Тон в «новом изложении» задают непринужденная шутка, острое словцо, красивый афоризм, все - чуждое резонерства и нравоучительности. Выразителем этого стиля в живописи может считаться живший в конце IV в. художник Гу Кайчжи. Иллюстрируя классический трактат «Наставления старшей придворной дамы», он не только отказался от традиции давать размеры фигур в соответствии с их статусом, но и перенес смысловой центр с дидактического на эстетический уровень, противореча нравоучительному тону текста. Сентенция: «Мужчина и женщина знают, как украсить свое лицо, но не знают, как украсить свой характер», - содержала критицизм и давала строгие советы, однако художник концентрировался лишь на первой части фразы, изобразив элегантную придворную даму, смотрящуюся в зеркало, и другую даму рядом, длинные волосы которой служанка укладывает в прическу.

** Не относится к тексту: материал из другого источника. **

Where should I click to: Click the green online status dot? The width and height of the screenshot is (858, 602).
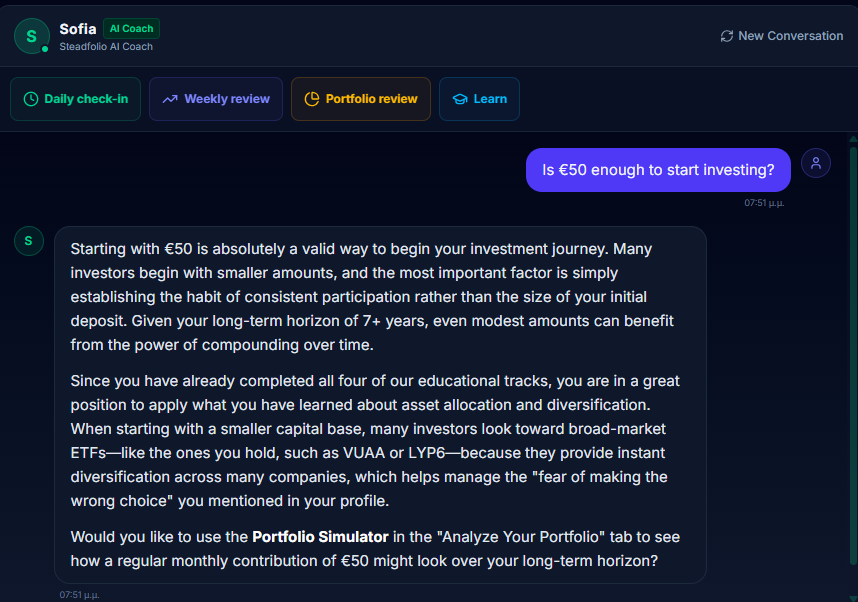tap(45, 49)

Вся сцена пронизана таким спокойствием и очарованием, которое не вяжется с морализаторством писателя. Но не всегда Гу Кайчжи противоречил тексту. Его шедевром считается свиток «Фея реки Ло», на тему известной поэмы Цао Чжи (опального брата вэйского поэта-императора Цао Пи), посвященный неожиданной встрече поэта с прекрасной нимфой и печали расставания с призрачной женщиной-мечтой. Передавая настроение поэмы, художник переводит образы поэта, воспевающие красавицу (лебеди, драконы, хризантемы, сосны) в образы изобразительные. Вплетенные в пейзаж, они воспринимаются как метафоры физического присутствия нимфы.

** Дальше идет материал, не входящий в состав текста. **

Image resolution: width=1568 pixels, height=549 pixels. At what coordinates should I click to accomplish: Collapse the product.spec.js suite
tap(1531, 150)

Новым были и роль пейзажа, и то, что темой стала не женщина как таковая, но ее красота как предмет поэтического вдохновения. Прославился Гу Кайчжи и как автор трактата о сущности художественного творчества, и как каллиграф, и как остроумный человек, для которого игра тонкими оттенками смыслов слов являлась любимым развлечением. Но главное, что фиксирует в своем сборнике Лю Инцинь, - это чудачества художника, служившие объектом насмешек друзей: «Кайчжи превзошел всех в трех отношениях: как остроумный человек, как художник и как чудак». Эпатажные проявления культуры, трансформированные в разновидность тонкого эстетства - характерная черта «людей ветра и потока» (фэнлю). Этот стиль поведения, продиктованный отчасти вызовом конфуцианству, отчасти философскими принципами буддистов и даосов, станет атрибутом «творческой богемы», но не только ее.